Profit Calculation Analysis:
- The budget for developing 200 wells per region was set at $100 million. Each well needed to generate a minimum of 111.1 thousand barrels to avoid losses.
- Region 0 had an average well production slightly below the threshold, indicating potential profitability issues.
- Region 1 had a lower average volume but the highest profit margin per well due to more consistent production.
- Region 2 had a high average volume but also higher variability, leading to a mixed profit potential.
Selection of Top Wells:
- The top 200 wells were selected based on the highest predicted reserves for each region.
- Region 1 emerged as the region with the most consistent profit due to low variance and stable well output.
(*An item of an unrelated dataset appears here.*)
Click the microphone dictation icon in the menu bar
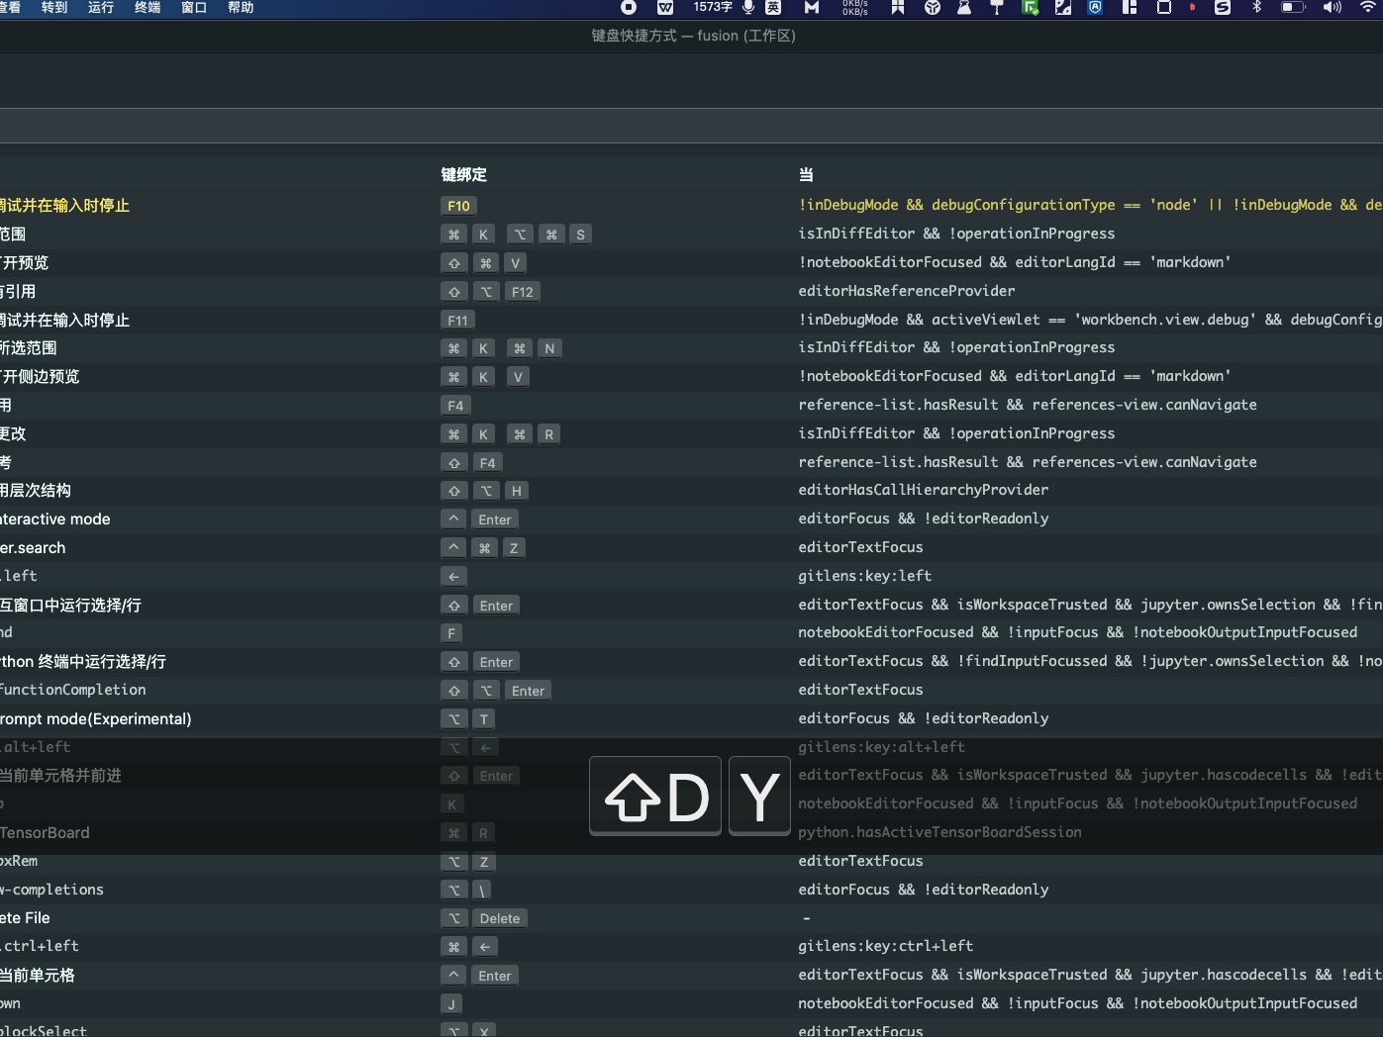Viewport: 1383px width, 1037px height. tap(748, 8)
Profit and Risk Estimation Using Bootstrapping:
- Bootstrapping with 1,000 samples was used to calculate profit distributions and assess risks for each region.
- Region 0:
- Average profit: $32 million
- 95% confidence interval: $-3.1 million to $56.1 million
- Risk of loss (negative profit): 6.2%
- Region 1:
- Average profit: $46 million
- 95% confidence interval: $37.2 million to $53.8 million
- Risk of loss: 0.7%
- Region 2:
- Average profit: $28 million
- 95% confidence interval: $-10 million to $50 million
- Risk of loss: 7.4%
Final Recommendations:
- Region 1 was recommended for oil well development as it had the highest average profit and the lowest risk of losses (below the 2.5% threshold).
- The results confirmed that Region 1 was consistently profitable and carried minimal risk, aligning with business requirements for sustainable investment.
Key Observations
- Region 1 outperformed the other regions in terms of profit margin and consistency, despite having a lower average volume of reserves per well.
- The variability in predictions (indicated by RMSE) had a significant impact on profit potential, as regions with higher RMSE showed higher risk and lower average profit.
- The bootstrapping method provided robust insights into the potential risks and profitability of developing oil wells in each region, helping make informed business decisions.
- These outcomes led to the conclusion that focusing development efforts on Region 1 would maximize profit while minimizing risk.
- Data Analysis and Cleaning: Efficiently handled data preparation and ensured proper formatting for analysis.
- Model Training and Evaluation: Developed strong skills in building and validating regression models to predict numerical outcomes.
- Profit Calculation and Risk Analysis: Gained experience in calculating potential profits and evaluating risks using statistical techniques such as bootstrapping.
- Business-Oriented Decision Making: Learned to integrate data science techniques with business conditions to make informed decisions on investment and development strategies.
-
Clone the Repository
Clone this repository to your local environment: https://github.com/realdanizilla/Oily-Giant.git -
Explore Notebooks and Data
Open Jupyter notebooks for data exploration, preprocessing, and model development. Review the CSV data files containing oil well metrics. -
Run Analysis and Predictions
Execute the provided notebook to train predictive models, calculate potential profits, and evaluate risk. -
Visualize Results
Use the analysis results to determine the optimal region for investment based on profitability and risk assessment.